7 - Model Deployment and Prediction Service

With you ML model now selected, trained and evaluated, it is time to deploy to production. As with every other step in this book, this is an iterative process and you may need to go back to previous steps to rethink parts. For this particular step this iterative nature is true because how a model serves and computes the predictions influences how it should be designed, the infrastructure it requires, and the behaviors that users encounter.

This chapter talks about:

Some common myths around ML deployment to production.
Explains the 4 main modes of prediction serving: 1. batch prediction, 2. online prediction that only uses batch features, 3. online prediction that uses both batch features and streaming features (aka streaming prediction) and 4. A hybrid between 1 and 2.
Gives you some intuition of when to use batch prediction VS online prediction.
Discusses the challenges of unifying the batch training data pipeline and the streaming prediction pipeline.
Model compression techniques for increasing inference speed in ML models.
Considerations about deploying your model on the cloud VS the edge.

Some introductory notes before we get started:

Production means very different things for different teams. For some teams "production" is using your model in notebooks to do some data analysis. For other teams "production" is keeping your model running to produce predictions for millions of users a day. This chapter focuses on use cases closer tot he second.
Some hard parts of "deploying a model to production are":
- Making your model available to a large number of users with millisecond latency and 99% uptime.
- Realising when a model is failing in production and automatically notifying the right person.
- Seamlessly deploying updates to fix the production bugs.
In some companies, the engineers that create the model are the same that deploy it and operate it. In some other companies, the engineers that create the model, export it and give it to a different team to deploy it.
- Chip believes that the fist arrangement (you built it, you deploy it) is better.
Deploying to production requires "exporting the model" (aka serialization).

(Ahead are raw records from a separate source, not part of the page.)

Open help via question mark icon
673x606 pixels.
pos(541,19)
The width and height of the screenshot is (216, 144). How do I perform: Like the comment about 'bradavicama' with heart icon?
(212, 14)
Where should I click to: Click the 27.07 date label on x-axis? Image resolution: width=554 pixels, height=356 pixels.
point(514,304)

Models have two parts that can be exported: the model definition and the model parameters. Usually the two artefacts are exported together.
- Examples of export functions for TF and PyTorch are: tf.keras.Model.save and torch.onnx.export()

ML Deployment Myths

Myth 1: You Only Deploy One or Two ML Models at a Time

This is false. Medium to large companies have many, many ML models running concurrently in production. It is common to find at least one model per application feature. e.g. predict ride demand, predict driver availability, estimate time of arrival, dynamic pricing, etc.

Myth 2: If We Don't Do Anything, Model Performance Remains the Same

Like software systems, ML systems suffer from "software rot". Additionally, ML systems also suffer from data distribution shifts over time and that shift will hurt performance. This is why ML models tend to perform best right after training.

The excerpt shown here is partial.